Please pick out each line below that contains the word "screenshot" and copy those lines.

[BEGIN Task data]

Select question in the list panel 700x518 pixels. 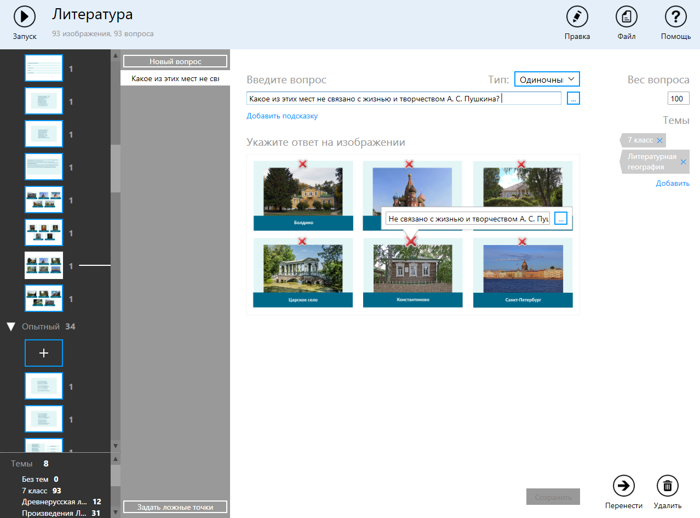point(175,79)

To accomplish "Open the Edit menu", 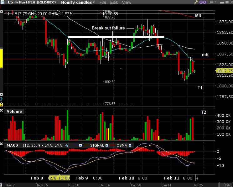I will pos(114,3).
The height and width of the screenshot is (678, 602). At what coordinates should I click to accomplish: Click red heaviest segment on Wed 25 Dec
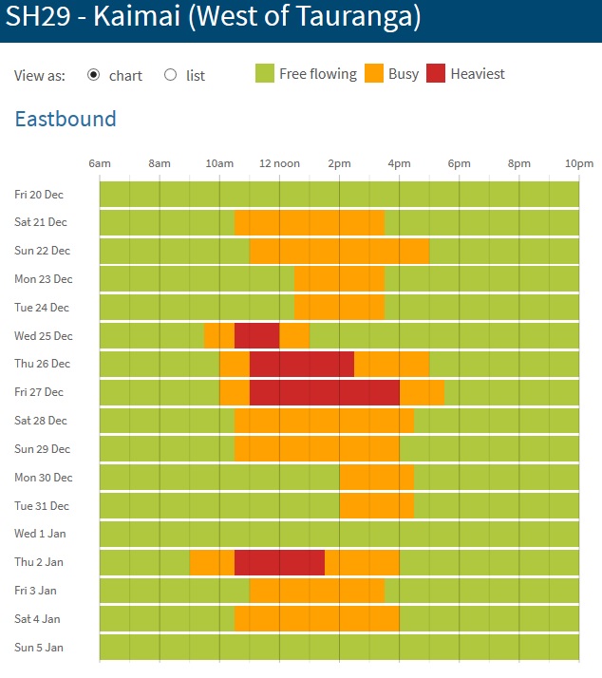coord(256,335)
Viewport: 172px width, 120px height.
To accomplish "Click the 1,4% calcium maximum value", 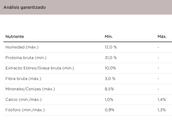I will coord(161,100).
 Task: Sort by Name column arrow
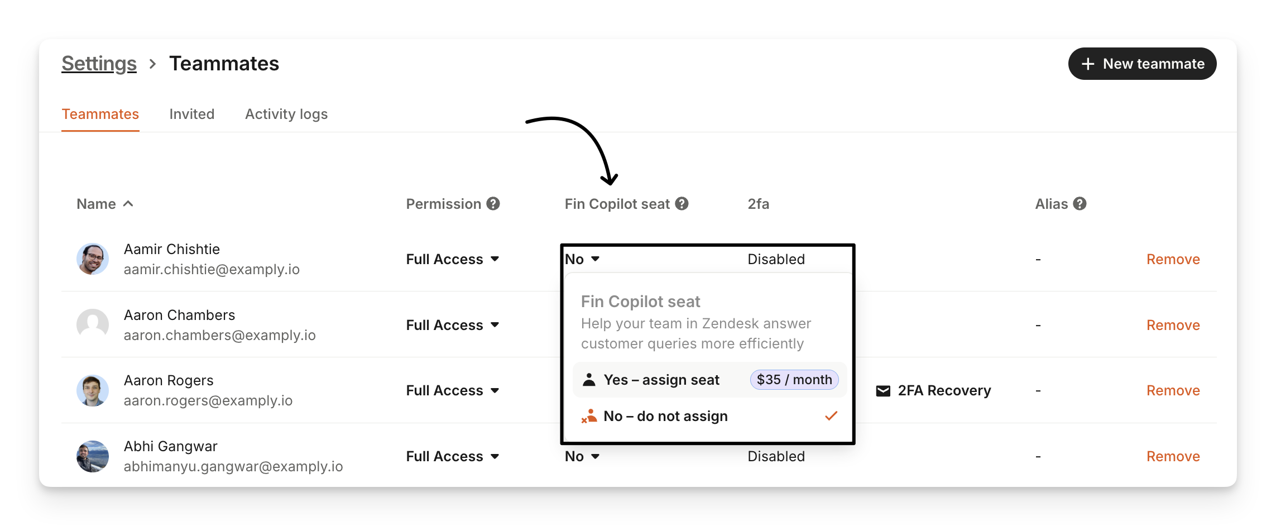(x=128, y=204)
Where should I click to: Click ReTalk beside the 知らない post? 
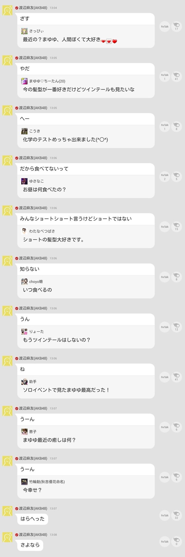[165, 277]
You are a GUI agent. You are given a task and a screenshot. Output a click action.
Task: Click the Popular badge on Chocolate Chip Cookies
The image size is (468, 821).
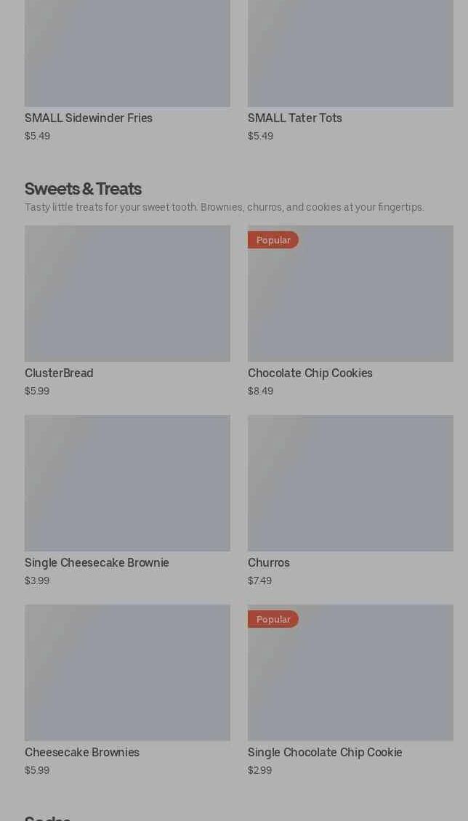tap(273, 240)
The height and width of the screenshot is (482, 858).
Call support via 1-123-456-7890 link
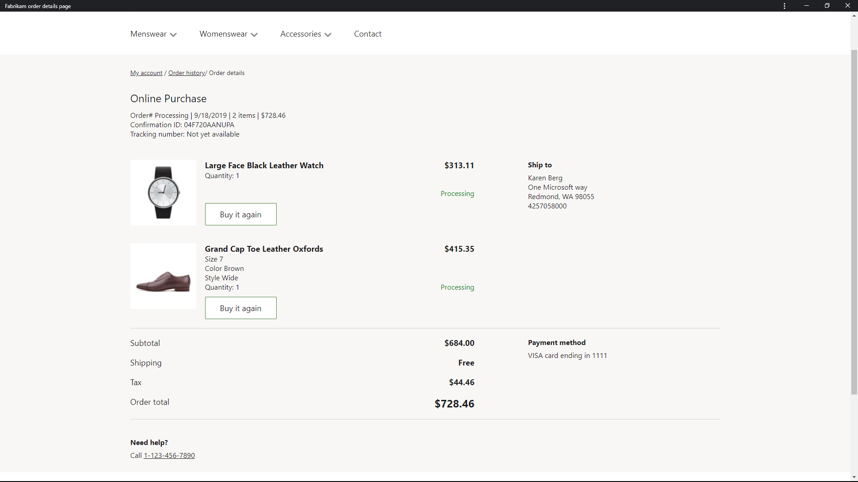pos(169,455)
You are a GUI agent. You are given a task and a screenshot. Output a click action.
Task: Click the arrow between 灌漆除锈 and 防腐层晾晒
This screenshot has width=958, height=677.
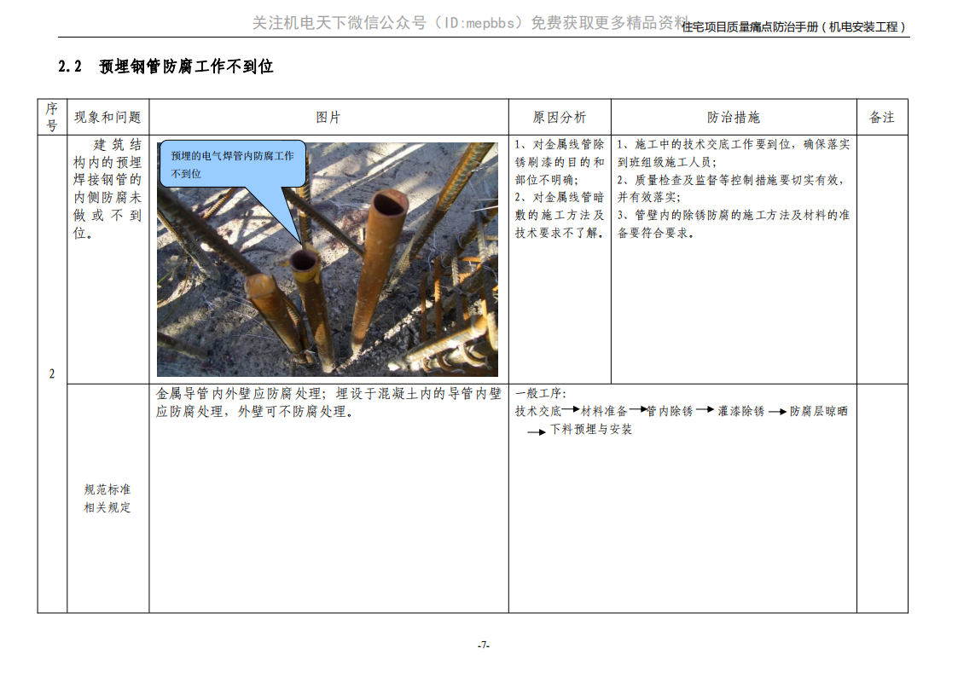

[END Task data]

**Result for this exercise:**
The height and width of the screenshot is (678, 602). At what coordinates should I click to accomplish: Click red heaviest segment on Wed 25 Dec
You are a GUI agent. You are given a task and a screenshot. Output a click action.
The height and width of the screenshot is (482, 858).
You are a GUI agent. You are given a task and a screenshot. Output a click action.
This screenshot has width=958, height=677.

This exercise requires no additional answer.